Rabu malam kondisi mama semakin
lemas dan mengharuskan mama dibawa ke ruang ICU. Aku pikir ketika mama dirawat
di ruang ICU mama akan lebih mudah sembuh dan kita juga bisa lebih cepat membawa
mama ke rumah sakit di Jakarta. Ternyata pemikiranku meleset jauh, detak
jantung, tensi, dan pernapasan mama terlalu tinggi. Mesin pengukur pun terus
berbunyi seakan memberikan pertanda bahaya untuk mama. Pikiranku mulai kacau,
tak henti hentinya aku berdoa memohon kepada yang Kuasa untuk memberikan
keajaiban pada seorang wanita yang sudah banyak berjasa untuk keluarganya.

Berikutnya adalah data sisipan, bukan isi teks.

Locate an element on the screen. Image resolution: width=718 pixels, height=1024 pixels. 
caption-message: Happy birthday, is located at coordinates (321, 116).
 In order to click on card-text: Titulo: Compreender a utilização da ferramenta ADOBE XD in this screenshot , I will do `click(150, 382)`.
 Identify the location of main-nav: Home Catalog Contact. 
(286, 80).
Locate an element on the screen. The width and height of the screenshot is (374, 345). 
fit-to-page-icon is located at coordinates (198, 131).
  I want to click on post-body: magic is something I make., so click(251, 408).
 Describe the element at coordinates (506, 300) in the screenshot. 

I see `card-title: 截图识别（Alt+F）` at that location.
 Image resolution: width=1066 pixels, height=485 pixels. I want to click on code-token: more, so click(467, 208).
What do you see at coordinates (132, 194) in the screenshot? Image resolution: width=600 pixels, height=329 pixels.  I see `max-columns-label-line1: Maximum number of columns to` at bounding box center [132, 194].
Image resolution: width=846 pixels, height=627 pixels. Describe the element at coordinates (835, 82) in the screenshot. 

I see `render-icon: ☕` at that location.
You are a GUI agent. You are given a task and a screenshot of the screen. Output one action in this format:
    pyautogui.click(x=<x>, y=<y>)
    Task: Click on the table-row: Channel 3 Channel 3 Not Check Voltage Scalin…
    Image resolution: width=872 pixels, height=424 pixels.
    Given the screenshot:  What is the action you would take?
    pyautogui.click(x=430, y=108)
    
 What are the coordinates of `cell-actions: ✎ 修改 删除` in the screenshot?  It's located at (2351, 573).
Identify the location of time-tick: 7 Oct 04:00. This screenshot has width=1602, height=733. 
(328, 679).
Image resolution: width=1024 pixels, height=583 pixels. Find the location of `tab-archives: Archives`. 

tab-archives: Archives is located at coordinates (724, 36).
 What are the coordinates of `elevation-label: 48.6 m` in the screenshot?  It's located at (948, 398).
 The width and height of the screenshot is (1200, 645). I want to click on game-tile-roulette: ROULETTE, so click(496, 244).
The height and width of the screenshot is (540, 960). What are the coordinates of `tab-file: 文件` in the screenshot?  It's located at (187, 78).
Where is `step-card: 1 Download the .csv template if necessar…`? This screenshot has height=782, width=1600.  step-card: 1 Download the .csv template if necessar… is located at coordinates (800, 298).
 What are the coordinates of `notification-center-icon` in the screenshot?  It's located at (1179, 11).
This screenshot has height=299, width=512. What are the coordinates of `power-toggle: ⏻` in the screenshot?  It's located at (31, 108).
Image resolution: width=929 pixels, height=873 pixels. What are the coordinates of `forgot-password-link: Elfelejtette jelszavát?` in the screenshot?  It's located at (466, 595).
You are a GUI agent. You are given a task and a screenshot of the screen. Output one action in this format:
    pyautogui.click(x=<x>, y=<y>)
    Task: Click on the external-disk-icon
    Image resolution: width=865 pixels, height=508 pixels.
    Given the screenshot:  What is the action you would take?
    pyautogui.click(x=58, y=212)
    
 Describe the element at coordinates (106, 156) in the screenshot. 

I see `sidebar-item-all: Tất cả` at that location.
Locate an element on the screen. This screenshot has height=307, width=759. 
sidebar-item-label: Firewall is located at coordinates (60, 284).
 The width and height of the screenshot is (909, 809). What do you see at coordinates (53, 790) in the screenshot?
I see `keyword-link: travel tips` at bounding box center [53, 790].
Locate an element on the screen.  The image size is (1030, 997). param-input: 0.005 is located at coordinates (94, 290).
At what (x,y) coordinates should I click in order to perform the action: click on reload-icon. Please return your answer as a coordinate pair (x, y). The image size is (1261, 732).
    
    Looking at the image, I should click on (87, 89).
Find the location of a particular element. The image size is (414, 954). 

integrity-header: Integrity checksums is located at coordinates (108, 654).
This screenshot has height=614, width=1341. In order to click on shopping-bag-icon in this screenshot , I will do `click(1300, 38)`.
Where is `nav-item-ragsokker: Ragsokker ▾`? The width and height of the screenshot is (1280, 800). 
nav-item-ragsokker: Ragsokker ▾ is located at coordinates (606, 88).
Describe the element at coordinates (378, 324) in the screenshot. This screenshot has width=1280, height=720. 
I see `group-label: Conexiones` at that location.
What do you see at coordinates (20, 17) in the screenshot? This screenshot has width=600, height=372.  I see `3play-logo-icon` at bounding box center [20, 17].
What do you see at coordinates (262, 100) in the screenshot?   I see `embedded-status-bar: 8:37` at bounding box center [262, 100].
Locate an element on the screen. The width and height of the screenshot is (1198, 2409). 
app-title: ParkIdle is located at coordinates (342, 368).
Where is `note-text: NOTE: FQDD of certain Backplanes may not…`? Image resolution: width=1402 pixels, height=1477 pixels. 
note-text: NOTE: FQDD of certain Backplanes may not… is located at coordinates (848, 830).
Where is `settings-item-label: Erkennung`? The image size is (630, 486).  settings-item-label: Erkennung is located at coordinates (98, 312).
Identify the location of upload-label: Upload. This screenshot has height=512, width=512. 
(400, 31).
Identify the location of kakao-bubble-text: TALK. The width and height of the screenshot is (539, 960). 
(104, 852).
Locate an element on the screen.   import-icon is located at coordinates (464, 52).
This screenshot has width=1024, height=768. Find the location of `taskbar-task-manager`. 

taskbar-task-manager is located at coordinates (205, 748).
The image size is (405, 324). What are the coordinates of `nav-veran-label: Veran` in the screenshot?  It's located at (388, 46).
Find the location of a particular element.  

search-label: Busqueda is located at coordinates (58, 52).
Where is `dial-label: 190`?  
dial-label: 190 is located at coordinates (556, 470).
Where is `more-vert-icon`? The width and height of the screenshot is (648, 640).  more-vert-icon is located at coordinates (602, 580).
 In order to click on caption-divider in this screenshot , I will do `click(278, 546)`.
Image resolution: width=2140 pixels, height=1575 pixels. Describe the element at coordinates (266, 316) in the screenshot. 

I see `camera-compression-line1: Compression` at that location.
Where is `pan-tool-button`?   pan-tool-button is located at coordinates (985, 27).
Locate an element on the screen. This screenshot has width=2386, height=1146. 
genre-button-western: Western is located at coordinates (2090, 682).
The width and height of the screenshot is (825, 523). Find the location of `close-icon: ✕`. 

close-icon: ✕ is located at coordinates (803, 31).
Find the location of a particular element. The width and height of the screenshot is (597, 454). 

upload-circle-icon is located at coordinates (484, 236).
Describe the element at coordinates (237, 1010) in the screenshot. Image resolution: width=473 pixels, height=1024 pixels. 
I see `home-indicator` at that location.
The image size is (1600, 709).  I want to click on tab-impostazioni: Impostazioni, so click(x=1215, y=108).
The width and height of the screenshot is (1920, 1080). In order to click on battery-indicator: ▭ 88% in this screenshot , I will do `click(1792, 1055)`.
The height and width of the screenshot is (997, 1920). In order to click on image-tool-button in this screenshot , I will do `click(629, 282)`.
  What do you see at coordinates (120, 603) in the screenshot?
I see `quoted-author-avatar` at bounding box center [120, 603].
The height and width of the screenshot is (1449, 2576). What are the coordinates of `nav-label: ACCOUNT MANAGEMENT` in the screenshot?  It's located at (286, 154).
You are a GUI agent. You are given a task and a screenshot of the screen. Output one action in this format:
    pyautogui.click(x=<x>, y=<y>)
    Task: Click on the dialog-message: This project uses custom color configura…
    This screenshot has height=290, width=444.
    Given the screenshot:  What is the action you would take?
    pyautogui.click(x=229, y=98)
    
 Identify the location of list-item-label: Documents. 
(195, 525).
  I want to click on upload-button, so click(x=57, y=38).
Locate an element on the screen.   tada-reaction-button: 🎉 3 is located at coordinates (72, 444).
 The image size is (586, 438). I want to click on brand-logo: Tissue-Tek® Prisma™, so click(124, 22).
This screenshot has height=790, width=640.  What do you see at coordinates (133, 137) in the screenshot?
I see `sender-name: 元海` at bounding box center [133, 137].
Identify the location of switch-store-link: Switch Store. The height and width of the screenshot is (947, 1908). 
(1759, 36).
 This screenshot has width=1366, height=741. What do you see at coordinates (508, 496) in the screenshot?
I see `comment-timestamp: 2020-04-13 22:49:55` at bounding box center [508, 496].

Tuhan seakan mendengar doa ku dan
mengabulkannya. Keesokan pagi, detak jantung, tensi dan pernapasan mama mulai
normal dan mama bisa berbicara normal layaknya orang sehat. Aku bahagia, tak
henti hentinya aku bersyukur atas perubahan mama. Pikiranku tenang kembali,
perubahan mama menjadi obat sedihku.
Kebahagiaanku berubah kembali,
kebahagiaan yang hanya sesaat diberikan Tuhan kepada keluargaku. Detak jantung,
tensi dan pernapasan mama tinggi kembali melebihi batas. Aku terus berdoa, aku
buang jauh jauh pikiran burukku tentang apa yang akan terjadi pada mama. Tangisanku
mungkin tidak akan membantu mama sembuh tapi aku tidak bisa menyembunyikan
perasaan sedihku. Tak henti- hentinya aku berbisik di telinga mama bahwa mama
kuat dan mama harus sembuh. Hanya doa yang bisa aku ucapkan untu kesembuhan
mama.
Keesokan paginya, pukul setengah
6 papa menelpon kakak mama menyuruh kami agar ke rumah sakit dengan segera
karena keadaan mama sudah sangat kritis. Setibanya di rumah sakit, dokter
mengatakan bahwa detak jantung dan pernapasan mama sudah berhenti dan sedang
diusahakan kembali menggunakan alat. Tak lama kemudian, angka angka itu kembali
bermunculan walaupun hilang timbul. Pikiranku masih belum tenang hingga
semuanya normal kembali. Semua keluarga mama dan papa berkumpul dan ikut
mendoakan mama agar diberikan keajaiban kembali. Namun, Tuhan berkehendak lain
dan memanggil mama agar kembali lagi padaNya. Aku tidak sanggup mendengarnya
dan hanya bisa terduduk mendengar semua perkataan dokter. Aku belum percaya
atas semua yang terjadi, aku juga belum percaya mama akan meninggalkan dunia
untuk selamanya.
Ternyata dadah yang mama berikan pada aku dan keluargaku saat
kami melihat mama dari jendela adalah ucapan selamat tinggal untuk selamanya. Terima
kasih mama sudah menjadi semangat hidup aku dari aku lahir hingga sekarang,
tetaplah menjadi penyemangat hidupku untuk selamanya. Sangat sulit untuk
melupakan mama karena apapun yang aku lakukan dan apapun yang aku lihat semuanya
selalu berhubungan dengan mama. Tak kenal waktu dan tempat, air mataku bisa
saja menetes saat aku merindukan mama. I love you, ma.